Vector 12 Week 3 Learning Goals
Here are the knowledge and skills you should master by the end the third week.
12.1 Linear Transformations and Matrix Inverses
I should be able to do the following tasks:
- Determine whether a mapping from \(\mathbb{R}^n\) to \(\mathbb{R}^n\) is a linear transformation.
- Use the RREF of the corresponding matrix to determine whether \(T(\mathsf{x})\) is one-to-one and/or onto.
- Describe 2D linear transformations as a mixture of geometric operations, including expansion, contraction, reflection, rotation, shearing and dimension reduction.
- Perform a 2D translation using 3D homogeneous coordinates.
- Multiply an \(m \times n\) matrix with an \(n \times p\) matrix to get an \(m \times p\) matrix.
- Determine whether a \(2 \times 2\) matrix is invertible.
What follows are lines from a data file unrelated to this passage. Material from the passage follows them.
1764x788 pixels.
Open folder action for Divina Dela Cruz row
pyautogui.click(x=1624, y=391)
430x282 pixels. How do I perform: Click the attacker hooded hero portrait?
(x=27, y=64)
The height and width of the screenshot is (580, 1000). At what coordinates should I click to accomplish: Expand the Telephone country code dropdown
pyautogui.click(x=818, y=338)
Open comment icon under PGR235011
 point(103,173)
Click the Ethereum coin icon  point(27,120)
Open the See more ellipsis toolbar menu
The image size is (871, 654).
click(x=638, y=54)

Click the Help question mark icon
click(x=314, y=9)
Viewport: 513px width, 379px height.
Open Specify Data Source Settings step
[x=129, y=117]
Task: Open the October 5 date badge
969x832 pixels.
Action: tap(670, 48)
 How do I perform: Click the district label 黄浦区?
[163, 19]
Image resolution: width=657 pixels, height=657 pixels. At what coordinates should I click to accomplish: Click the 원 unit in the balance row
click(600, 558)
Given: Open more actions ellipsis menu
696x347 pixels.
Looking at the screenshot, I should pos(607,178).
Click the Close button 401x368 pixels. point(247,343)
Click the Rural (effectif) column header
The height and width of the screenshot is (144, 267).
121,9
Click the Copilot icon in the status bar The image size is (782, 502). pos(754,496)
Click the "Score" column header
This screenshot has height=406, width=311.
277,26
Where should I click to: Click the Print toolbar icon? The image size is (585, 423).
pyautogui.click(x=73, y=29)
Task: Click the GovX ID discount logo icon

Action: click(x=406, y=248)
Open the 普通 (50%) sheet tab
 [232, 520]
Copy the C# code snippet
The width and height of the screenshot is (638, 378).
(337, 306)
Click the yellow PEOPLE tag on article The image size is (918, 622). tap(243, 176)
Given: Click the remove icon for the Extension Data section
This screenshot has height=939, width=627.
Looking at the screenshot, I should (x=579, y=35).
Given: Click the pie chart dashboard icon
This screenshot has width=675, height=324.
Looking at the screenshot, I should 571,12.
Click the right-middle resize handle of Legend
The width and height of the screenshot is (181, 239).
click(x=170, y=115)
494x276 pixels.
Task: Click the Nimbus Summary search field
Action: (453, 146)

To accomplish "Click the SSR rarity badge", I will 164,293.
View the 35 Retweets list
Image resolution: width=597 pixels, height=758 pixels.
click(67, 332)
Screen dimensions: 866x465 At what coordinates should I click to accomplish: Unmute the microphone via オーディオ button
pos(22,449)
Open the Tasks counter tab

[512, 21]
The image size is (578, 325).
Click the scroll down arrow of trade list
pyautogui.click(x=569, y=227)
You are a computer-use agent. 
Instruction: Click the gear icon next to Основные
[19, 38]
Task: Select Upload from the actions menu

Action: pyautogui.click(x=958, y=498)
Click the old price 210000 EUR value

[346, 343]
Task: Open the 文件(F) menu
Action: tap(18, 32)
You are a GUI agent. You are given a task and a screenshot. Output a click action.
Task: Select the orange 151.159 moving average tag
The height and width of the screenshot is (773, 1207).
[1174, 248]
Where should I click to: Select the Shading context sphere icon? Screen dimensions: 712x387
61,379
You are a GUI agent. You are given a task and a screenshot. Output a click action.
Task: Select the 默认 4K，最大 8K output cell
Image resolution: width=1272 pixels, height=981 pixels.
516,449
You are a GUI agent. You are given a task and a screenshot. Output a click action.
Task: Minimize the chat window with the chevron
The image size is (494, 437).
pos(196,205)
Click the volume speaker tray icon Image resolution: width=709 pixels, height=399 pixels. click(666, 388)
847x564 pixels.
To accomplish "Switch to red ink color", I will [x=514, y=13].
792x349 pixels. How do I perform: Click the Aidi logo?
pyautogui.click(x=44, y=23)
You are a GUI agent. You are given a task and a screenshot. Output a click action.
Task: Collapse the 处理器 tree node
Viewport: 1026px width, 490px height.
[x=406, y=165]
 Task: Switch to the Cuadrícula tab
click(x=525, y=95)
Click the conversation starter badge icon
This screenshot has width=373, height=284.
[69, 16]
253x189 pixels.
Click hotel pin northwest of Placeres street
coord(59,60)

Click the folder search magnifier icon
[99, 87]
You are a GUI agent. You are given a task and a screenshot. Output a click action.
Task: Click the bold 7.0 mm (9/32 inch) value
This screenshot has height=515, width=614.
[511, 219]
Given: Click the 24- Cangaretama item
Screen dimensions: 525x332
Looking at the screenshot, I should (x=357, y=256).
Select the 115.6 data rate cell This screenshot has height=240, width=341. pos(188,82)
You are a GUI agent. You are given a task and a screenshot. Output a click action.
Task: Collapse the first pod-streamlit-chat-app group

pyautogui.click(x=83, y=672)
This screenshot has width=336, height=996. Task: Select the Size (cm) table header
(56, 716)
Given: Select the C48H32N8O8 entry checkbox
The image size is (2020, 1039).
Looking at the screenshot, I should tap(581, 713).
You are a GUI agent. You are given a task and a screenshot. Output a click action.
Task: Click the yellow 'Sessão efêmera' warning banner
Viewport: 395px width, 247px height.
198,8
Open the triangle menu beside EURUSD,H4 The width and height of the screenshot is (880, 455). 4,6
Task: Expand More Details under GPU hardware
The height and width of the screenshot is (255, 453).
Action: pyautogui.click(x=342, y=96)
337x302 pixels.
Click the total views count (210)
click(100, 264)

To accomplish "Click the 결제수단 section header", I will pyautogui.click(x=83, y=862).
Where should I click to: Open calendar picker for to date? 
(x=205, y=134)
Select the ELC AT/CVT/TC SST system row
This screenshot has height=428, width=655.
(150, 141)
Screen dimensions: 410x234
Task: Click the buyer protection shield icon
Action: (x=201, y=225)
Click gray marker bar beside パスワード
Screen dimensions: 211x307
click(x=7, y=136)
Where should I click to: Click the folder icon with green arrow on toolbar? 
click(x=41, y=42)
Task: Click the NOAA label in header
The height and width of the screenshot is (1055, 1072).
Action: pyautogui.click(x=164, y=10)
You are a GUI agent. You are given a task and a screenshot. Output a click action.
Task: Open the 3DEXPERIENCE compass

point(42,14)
- Find the inverse of a \(2 \times 2\) matrix by hand.
- Use RStudio to check for invertiblity and to find the inverse of an \(n \times n\) square matrix.
- Explain the connection between Gaussian Elimination, elementary matrices, and the matrix inverse.
12.2 Vocabulary
I should know and be able to use and explain the following terms or properties.
- linear transformation: \(T(a \mathsf{u} + b \mathsf{v}) = a T(\mathsf{u}) + b T(\mathsf{v})\)
- domain, codomain (aka target) and range (aka image)
- \(T\) maps vector \(\mathsf{x}\) to its image \(T(\mathsf{x})\)
- one-to-one
- onto
- standard matrix for a linear transformation
- homogeneous coordinates
- transpose of a matix
- invertible matrix
- elementary matrices
12.3 Conceptual Thinking
I should understand and be able to explain the following concepts:
- A linear transformation \(T: \mathbb{R}^n \rightarrow \mathbb{R}^m\) corresponds to multiplication by an \(m \times n\) matrix \(A\).
- \(T(\mathsf{x})=\mathsf{A} \mathsf{x}\) is a one-to-one linear transformations if and only \(\mathsf{A}\) has linearly independent columns
- \(T(\mathsf{x})=\mathsf{A} \mathsf{x}\) is an onto linear transformations if and only if the columns of \(\mathsf{A}\) span \(\mathbb{R}^m\).
- The Invertible Matrix Theorem (Section 2.3, Theorem 8, page 112) is one of the highlights of the course! It gives 12 different conditions that all equivalent! You should think deeply about why everything comes together like this for square matrices.